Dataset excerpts
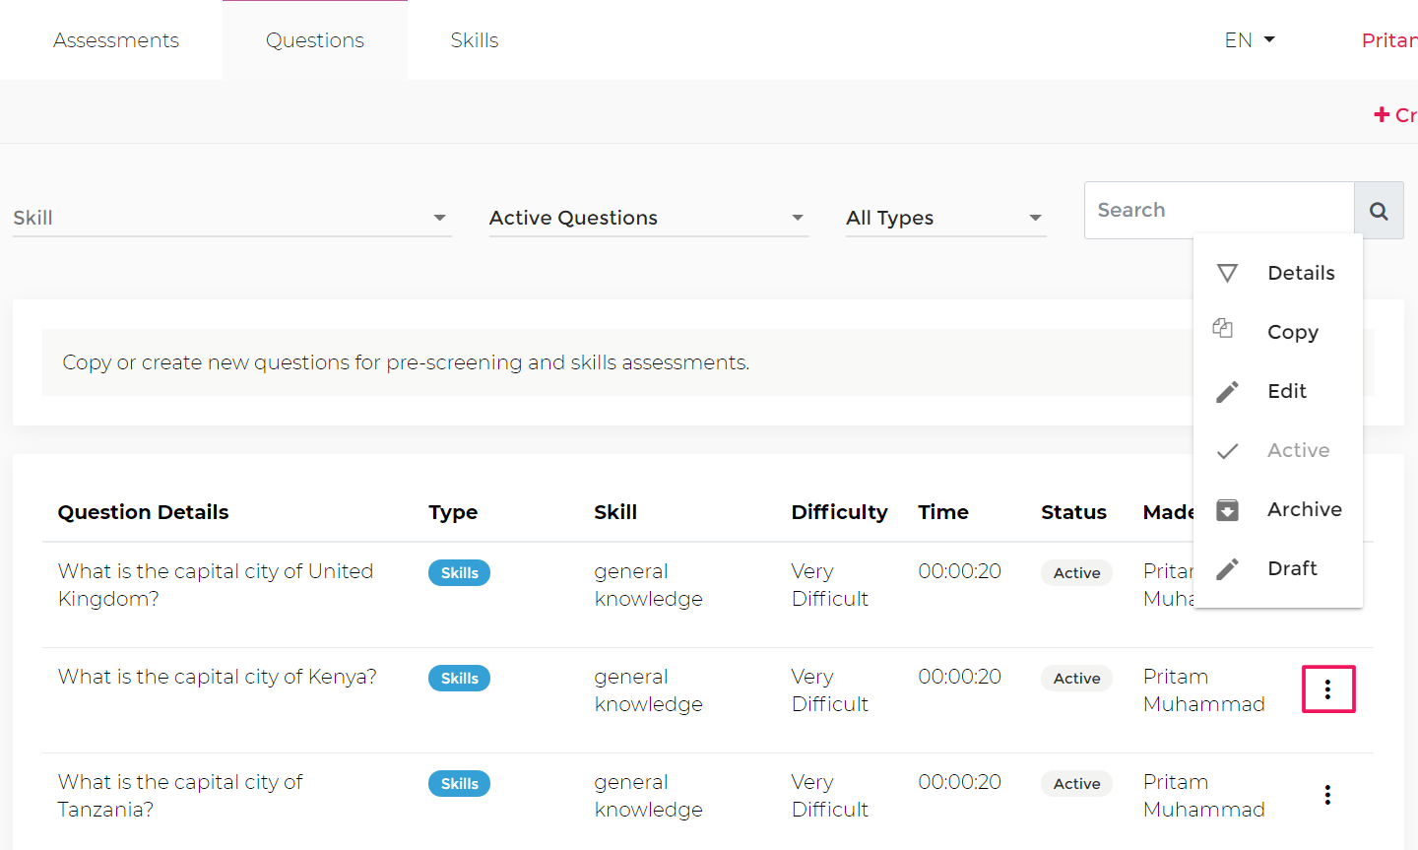Click the Edit pencil icon
Screen dimensions: 1418x850
coord(1227,392)
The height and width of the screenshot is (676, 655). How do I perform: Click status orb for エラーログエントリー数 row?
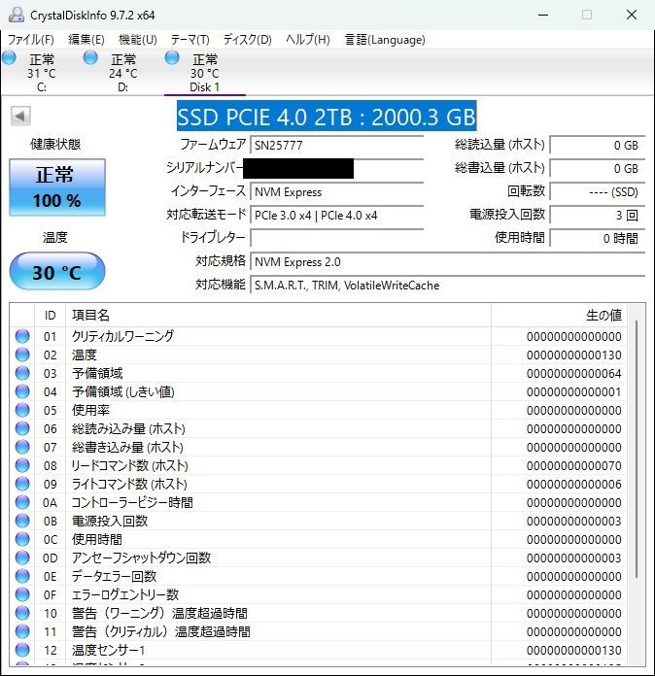pyautogui.click(x=22, y=594)
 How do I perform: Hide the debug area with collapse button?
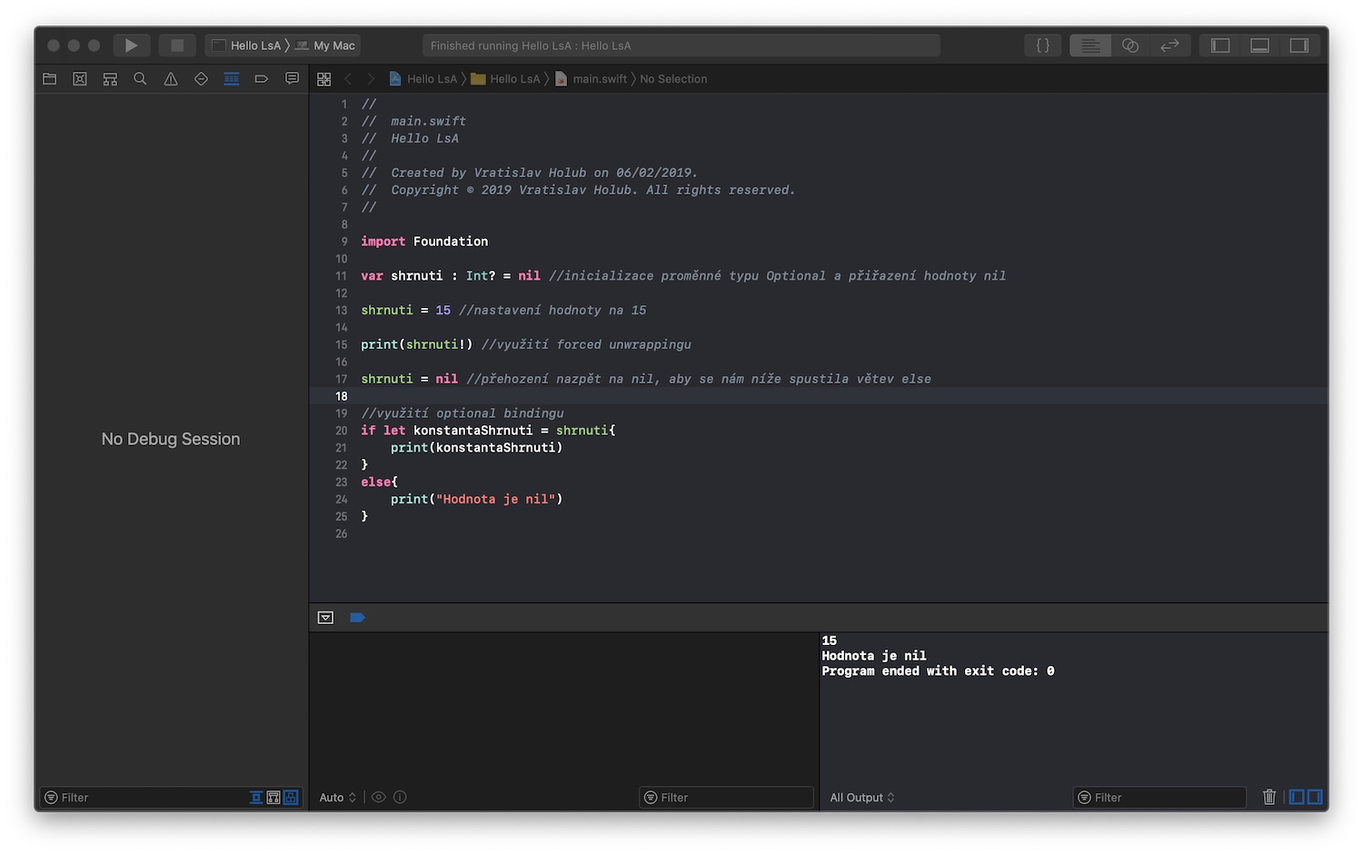[326, 618]
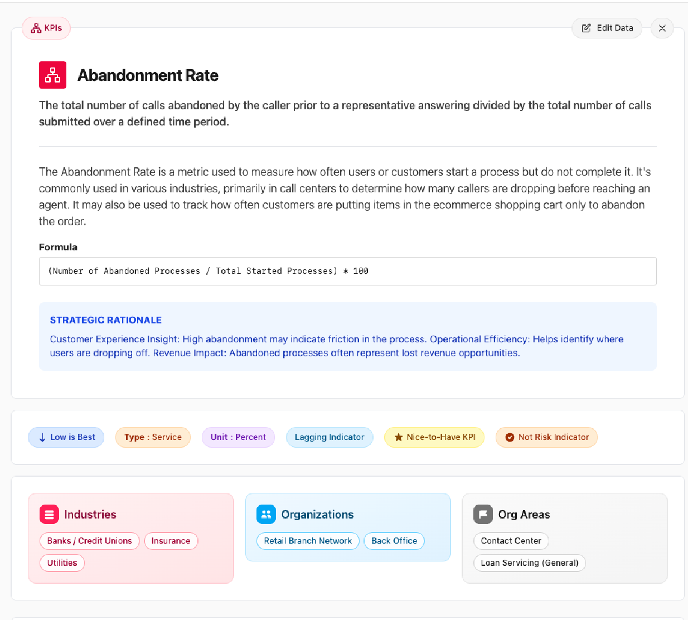Open the Contact Center org area tag
The width and height of the screenshot is (688, 620).
[511, 541]
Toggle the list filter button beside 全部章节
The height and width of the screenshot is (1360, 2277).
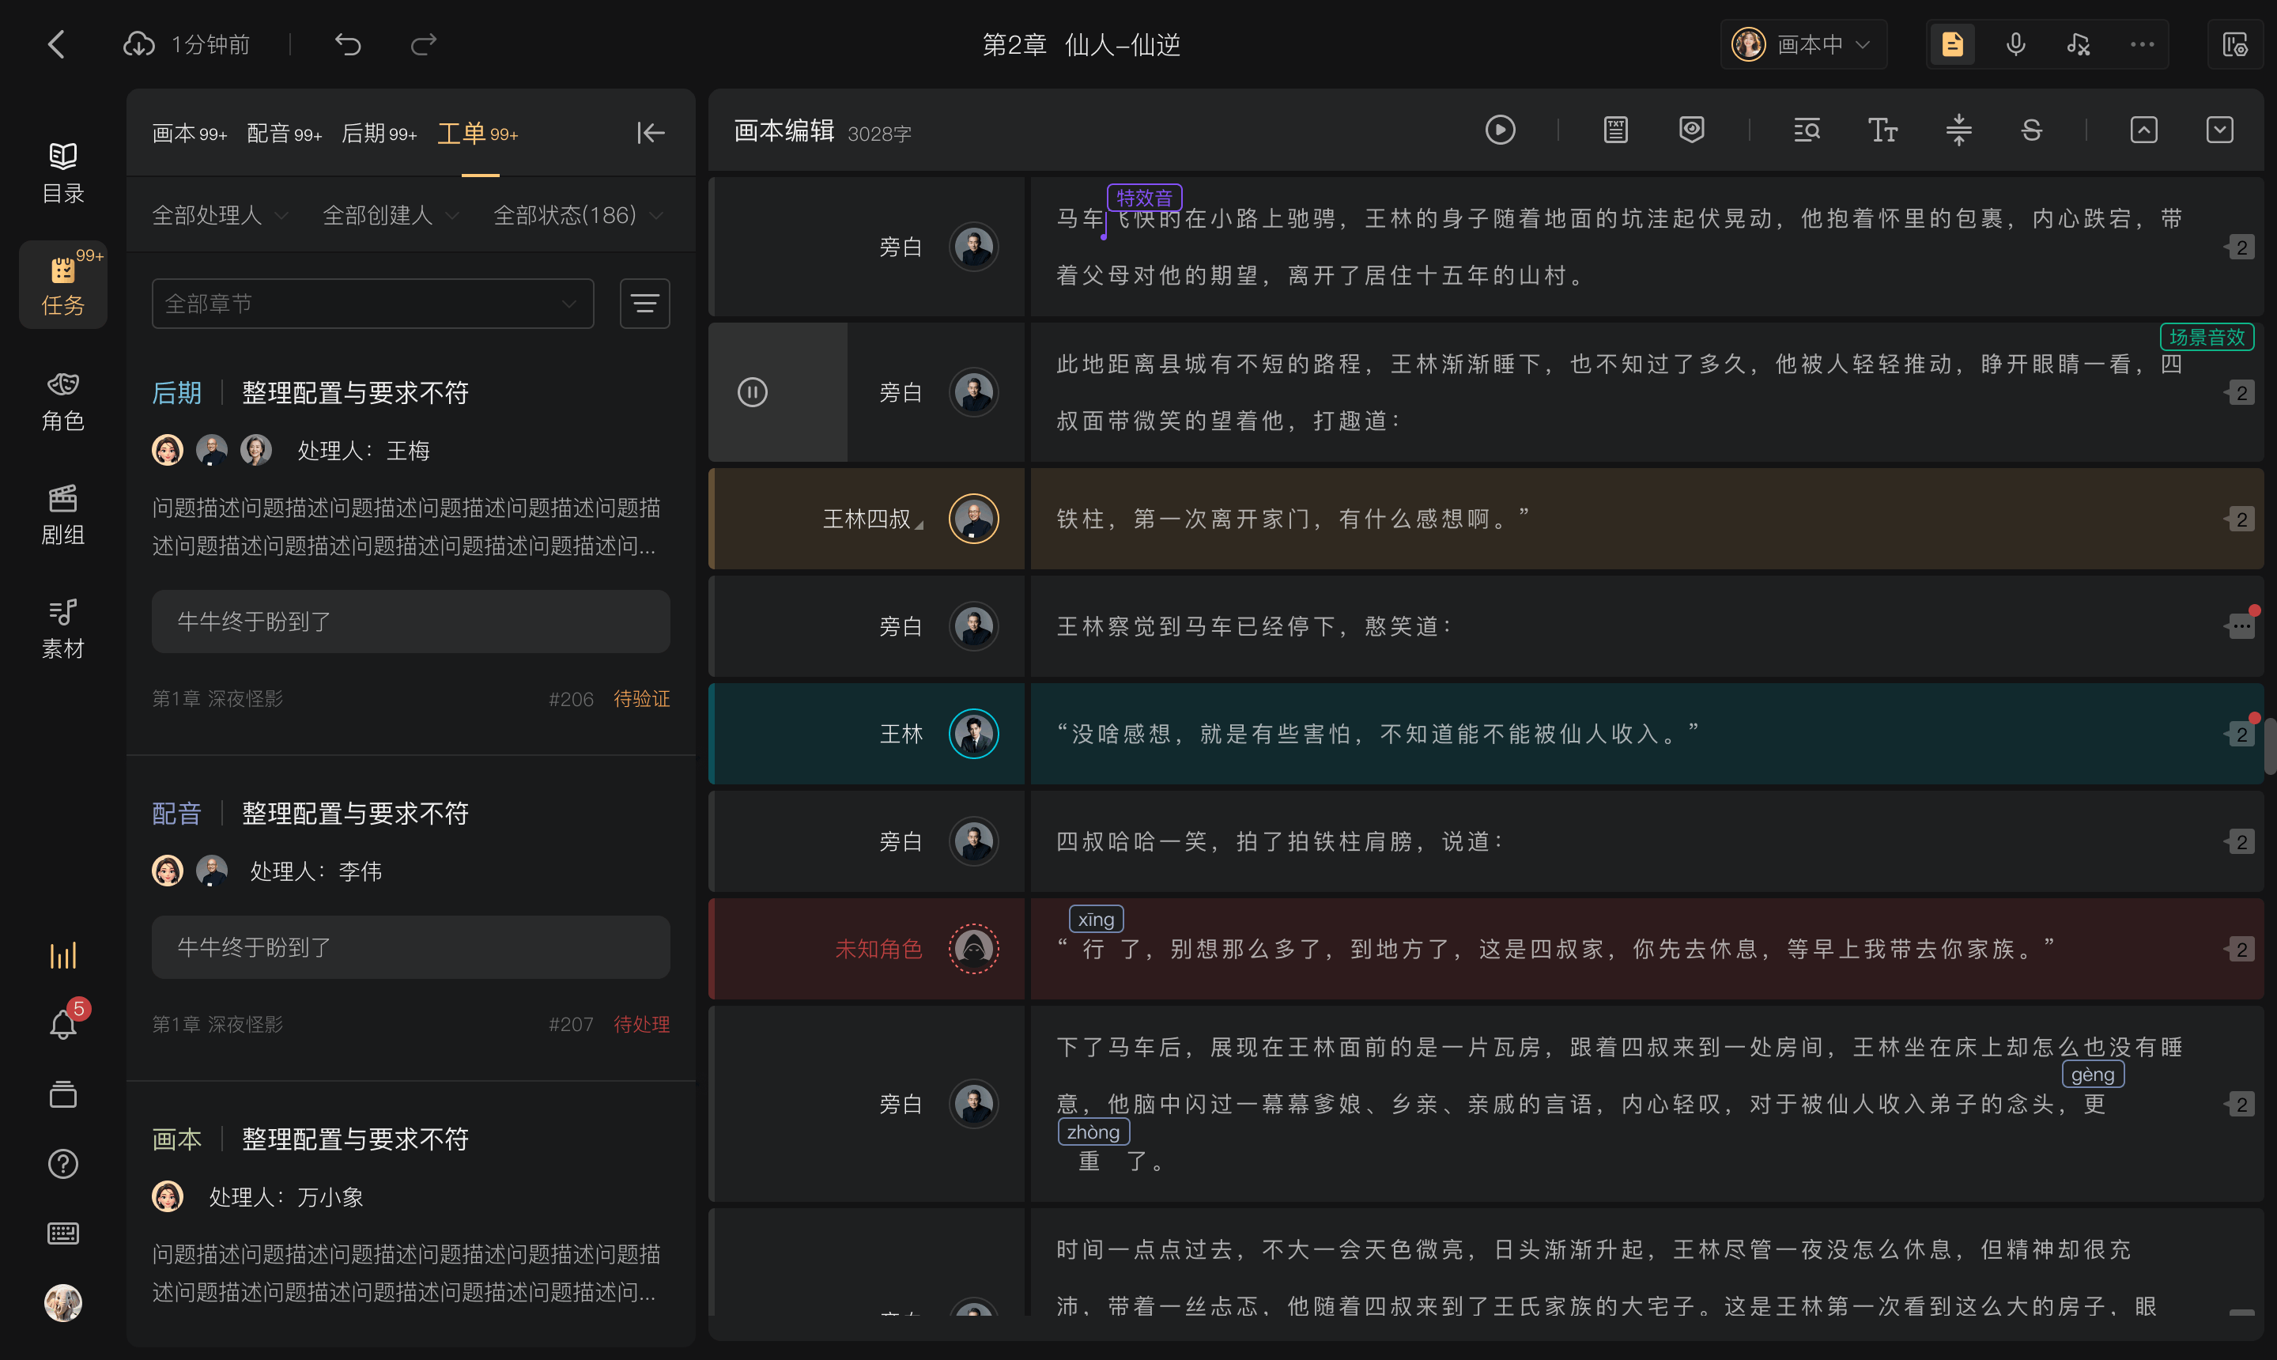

What you should do
Find the line that contains "Toggle the list filter button beside 全部章节". Reproduce it and every later line of the records exactly, minus the pictures.

Result of this task
Toggle the list filter button beside 全部章节
The height and width of the screenshot is (1360, 2277).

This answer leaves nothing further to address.